→ Given task
Please copy everything from the line containing "More (857, 42)" down to the end of the entries, switching "Reviews" to "Ratings" and leaving all else unchanged.

→ Data section
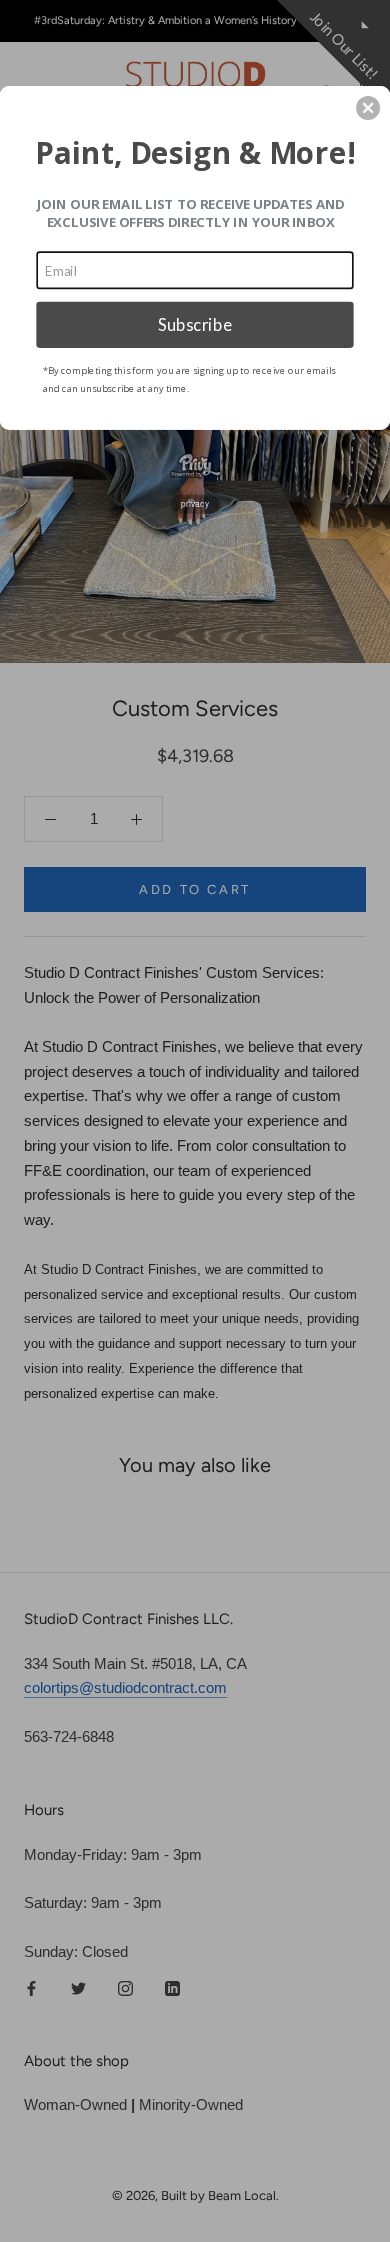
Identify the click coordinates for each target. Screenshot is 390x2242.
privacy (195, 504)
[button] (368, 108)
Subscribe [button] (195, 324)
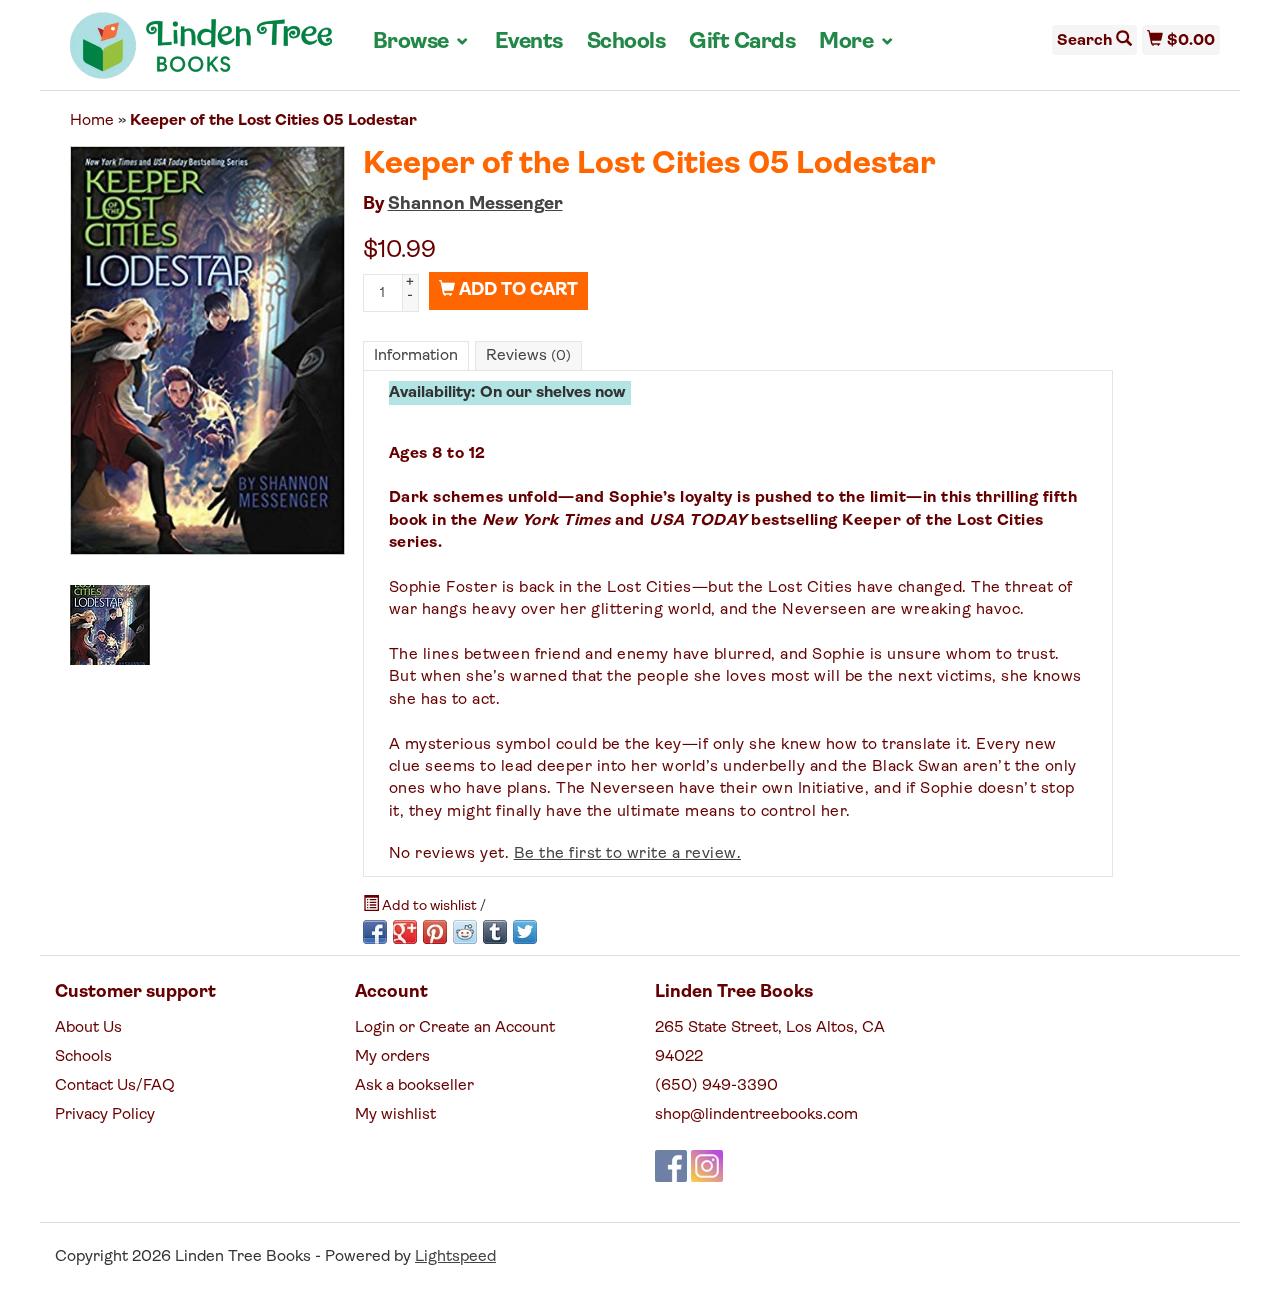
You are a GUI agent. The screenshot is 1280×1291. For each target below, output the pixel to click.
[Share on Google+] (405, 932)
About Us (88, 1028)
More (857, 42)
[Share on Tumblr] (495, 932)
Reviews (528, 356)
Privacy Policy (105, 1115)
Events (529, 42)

→ Answer to the task
More (857, 42)
[Share on Tumblr] (495, 932)
Ratings (528, 356)
Privacy Policy (105, 1115)
Events (529, 42)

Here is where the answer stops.